Sofern der Antragsteller zu 1) - wie in der ärztlichen Bescheinigung vom 8.2.2005 ausgeführt - auf den Vorgang der Abschiebung nach Polen mit einer Verschlechterung der Befindlichkeit und dem Risiko eines eventuellen Suizidversuchs regieren sollte, würde dies aller Voraussicht nach zwar seinen Gesundheitszustand gegenüber dem jetzigen verschlechtern. Gleichwohl muss er sich darauf verweisen lassen, eine durch die Abschiebung herbeigeführte wesentliche Verschlechterung seines Gesundheitszustands durch eine therapeutische Behandlung im Zielstaat der Abschiebung beheben zu lassen (vgl. auch VGH Mannheim, Beschl. v. 7.5.2001, EZAR 045 Nr. 17; OVG Hamburg, Beschl. v. 3.4.2003 - 3 Bs 439/02 in Juris). Soweit sogar ein Suizidrisiko ärztlicherseits als eventuelle Möglichkeit benannt wird, ist zu berücksichtigen, dass der Antragsteller zu 1) nach der ärztlichen Bescheinigung vom 8.2.2005 unter einer chronischen Erkrankung leidet, die nach Angaben der Antragstellerin zu 2) in einem zur Akte gereichten Brief mit Ereignissen aus dem Jahr 1995 begonnen hat und im Verlauf dieser Zeit auch nicht infolge des erfolglosen Asylverfahrens in Polen zu einem Suizidversuch geführt hat. Vor diesem Hintergrund ist nicht substantiiert dargelegt, worauf die Annahme des Risikos eines eventuellen Suizidversuchs sich gründet angesichts einer Abschiebung nach Polen, wohin sich die Antragsteller noch vor einem halben Jahr in Kenntnis der Erkrankung des Antragstellers zu 1) mittels eines gekauften Visums für Polen freiwillig begeben hatten. Insoweit ist das Vorbringen vollkommen unschlüssig. Aufgrund dieser Umstände ist das Gericht der Überzeugung, dass sich die Suizidgefahr nach erfolgter Rückkehr nicht in der Intensität darstellen wird, dass man sagen könnte, der Antragsteller zu 1) sei sehenden Auges dem sicheren Tod ausgeliefert worden. Dies aber ist der Maßstab.
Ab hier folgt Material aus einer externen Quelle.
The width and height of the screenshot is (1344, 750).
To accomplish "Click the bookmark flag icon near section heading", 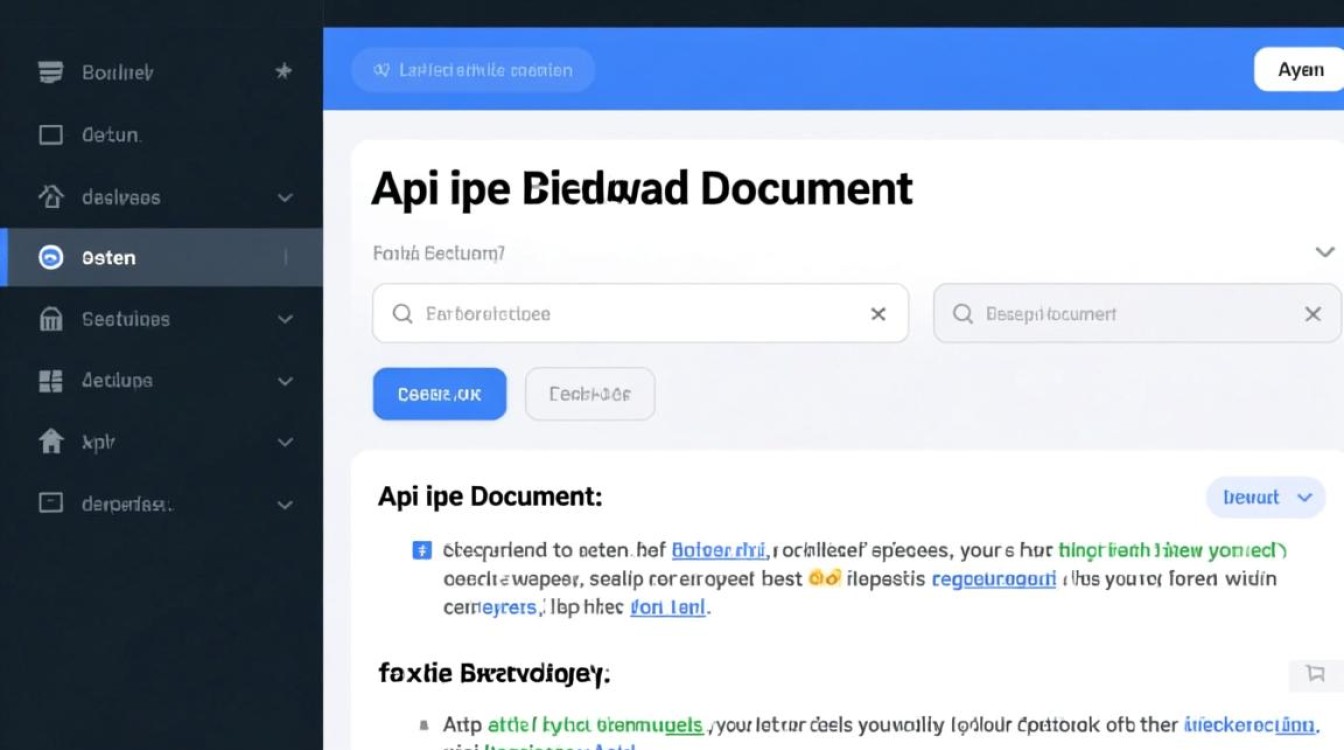I will [x=1315, y=673].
Etwas anderes folgt auch nicht aus dem von den Antragstellern geltend gemachten Umstand, dass in Polen Unzulänglichkeiten der psychosozialen und therapeutischen Versorgung für Asylbewerber und Flüchtlinge bestehen sollen. Denn nach den von den Antragstellern eingereichten Unterlagen (Bericht zur Situation. . .) und mithin nach ihren eigenen Angaben gibt es in Polen ein Zentrum für die Behandlung von politisch Verfolgten. Zwar gibt es nach dortigen Angaben (1.6.2. des Berichts) aus Kapazitätsgründen nur in Ausnahmefällen für ausländische Flüchtlinge dort Aufnahme, aber das betrifft nach den Angaben auch nur das spezielle Zentrum für politisch Verfolgte, nicht hingegen andere psychiatrische Klinikeinrichtungen in Polen, wie sie der Antragsteller im Bundesgebiet aufgesucht hat. Im Übrigen sind Unzulänglichkeiten, wie der Umstand, dass nach den Angaben des Berichts in den Asylbewerberunterkünften in Polen keine Psychologen arbeiten, angesichts von Möglichkeiten des Antragstellers zu 1) Kliniken in Polen aufzusuchen, von diesem hinzunehmen. Es ist im Übrigen darauf hin zu weisen, dass ein möglicherweise geringerer medizinischer Standard als in der Bundesrepublik Deutschland nicht zur Annahme eines Anspruchs auf Duldung führt.